>> START Provided data
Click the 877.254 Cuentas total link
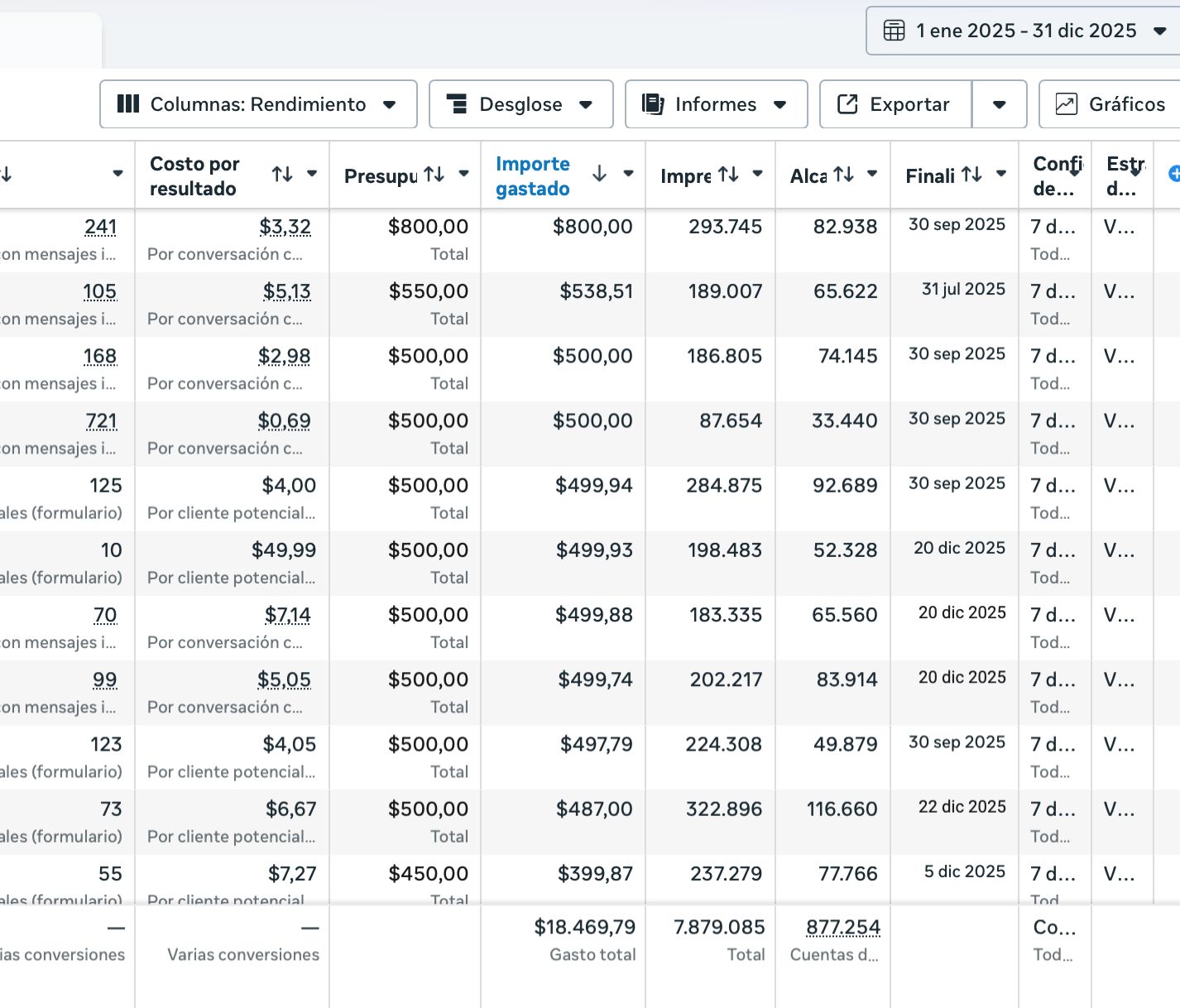The width and height of the screenshot is (1180, 1008). coord(843,927)
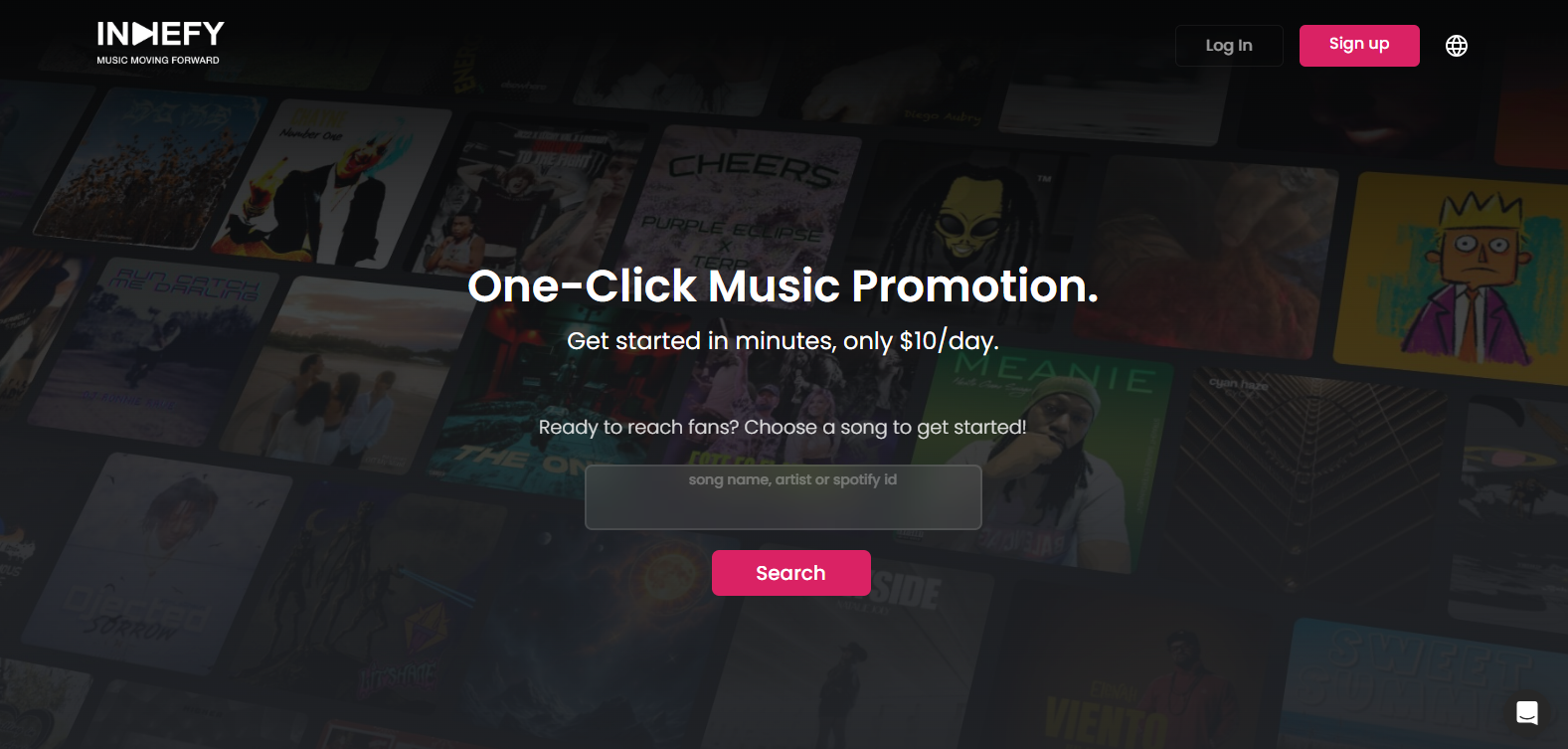Click the Log In button
1568x749 pixels.
(x=1229, y=46)
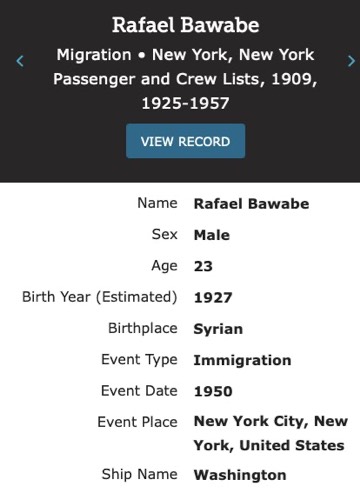Click the Name value Rafael Bawabe

(x=251, y=204)
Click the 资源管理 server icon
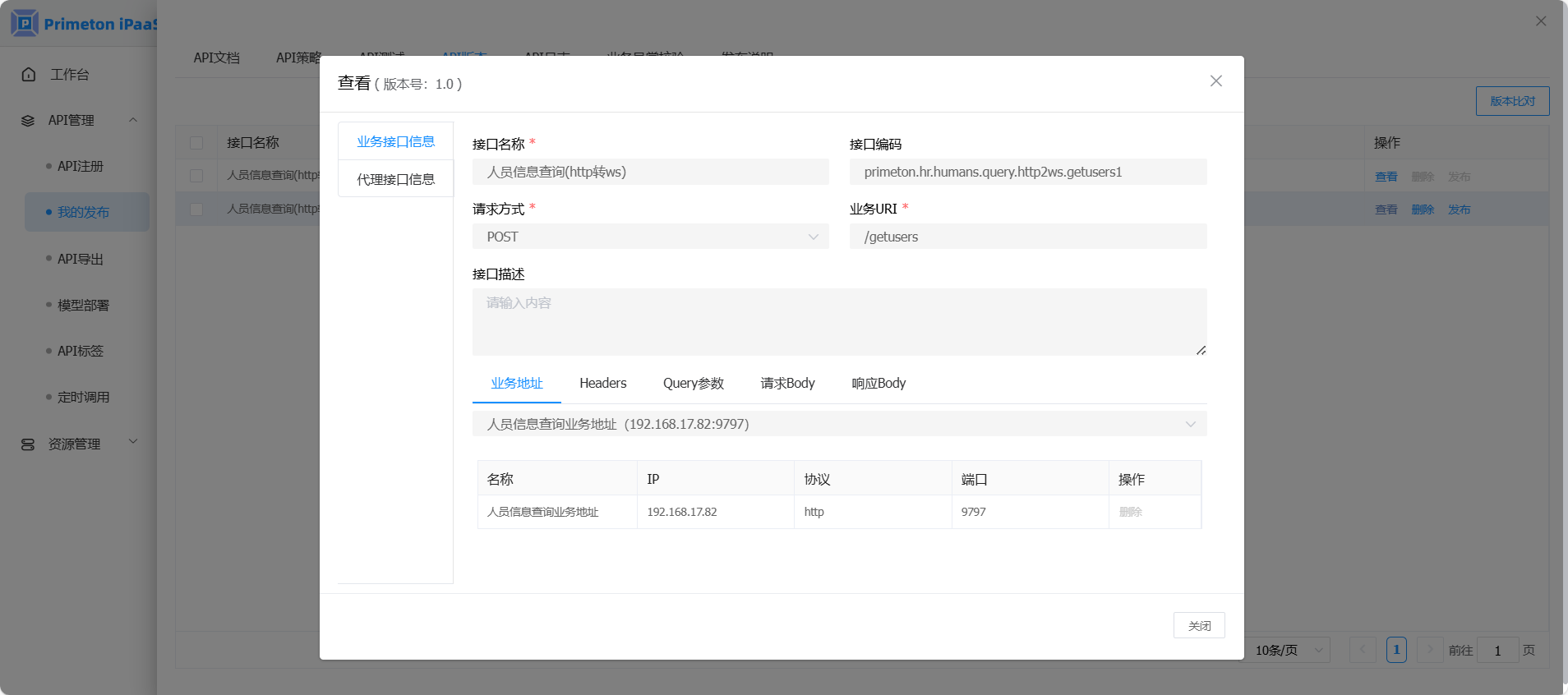 (28, 444)
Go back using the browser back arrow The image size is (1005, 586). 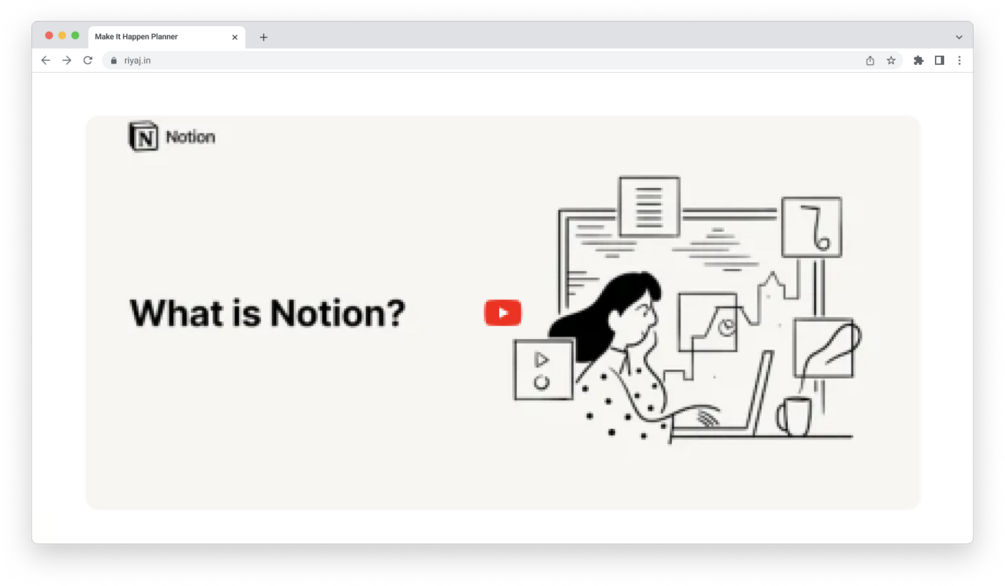[46, 60]
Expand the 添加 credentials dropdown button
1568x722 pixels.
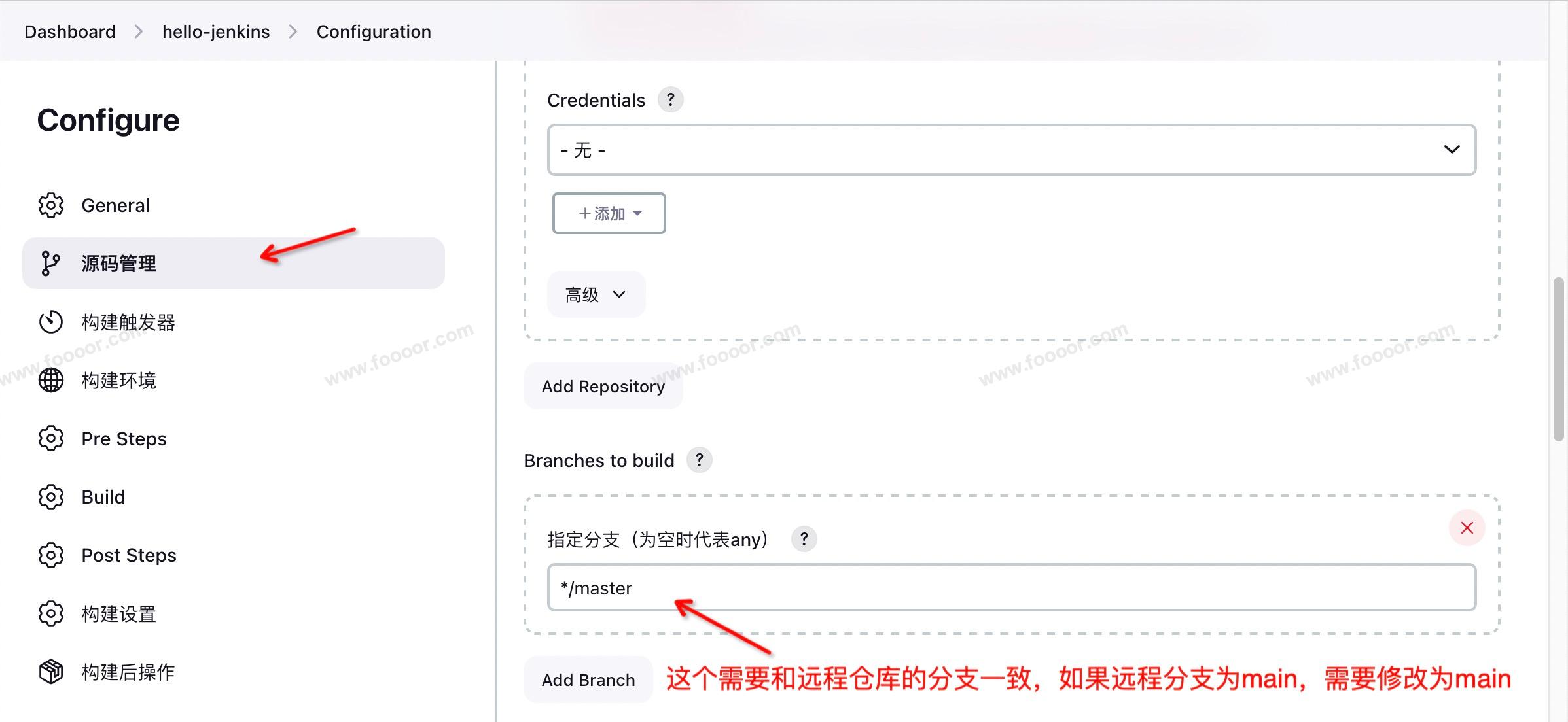(609, 213)
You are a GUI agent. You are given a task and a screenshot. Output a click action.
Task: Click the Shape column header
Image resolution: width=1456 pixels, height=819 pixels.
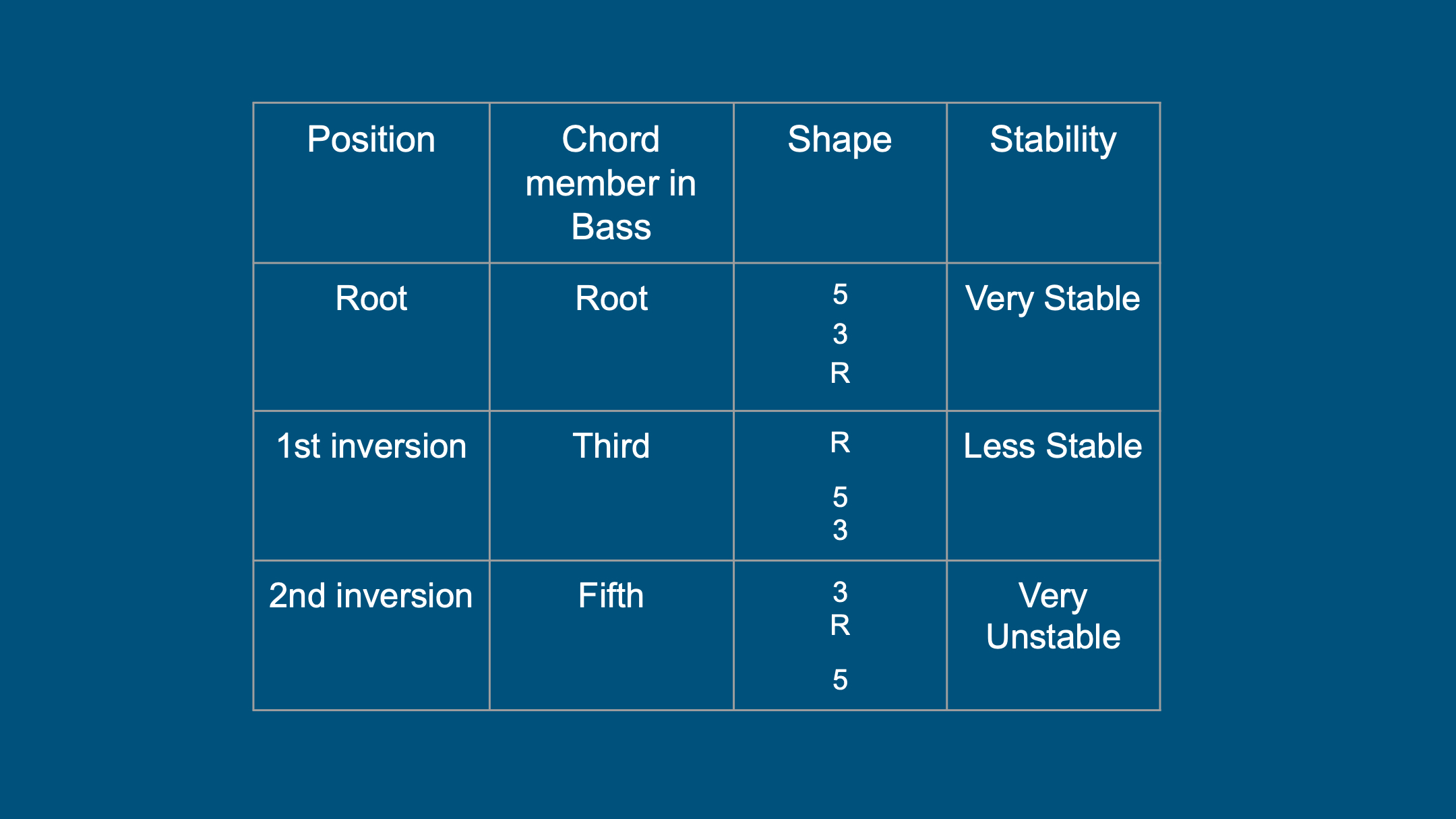click(x=840, y=140)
>> END Provided data
_What the exercise asks_. Please express the listing, from the line containing "You are a GUI" through its last line, as a two-column CSV headed text and answer, with one row per text-and-answer pair. Put each field in quotation marks, replace line breaks with spaces, and leave out the pictures.

_Result of the exercise_.
text,answer
"You are a GUI agent. You are given a task and a screenshot. Output a click action. Task: Click the Shape column header Image resolution: width=1456 pixels, height=819 pixels.","click(x=840, y=140)"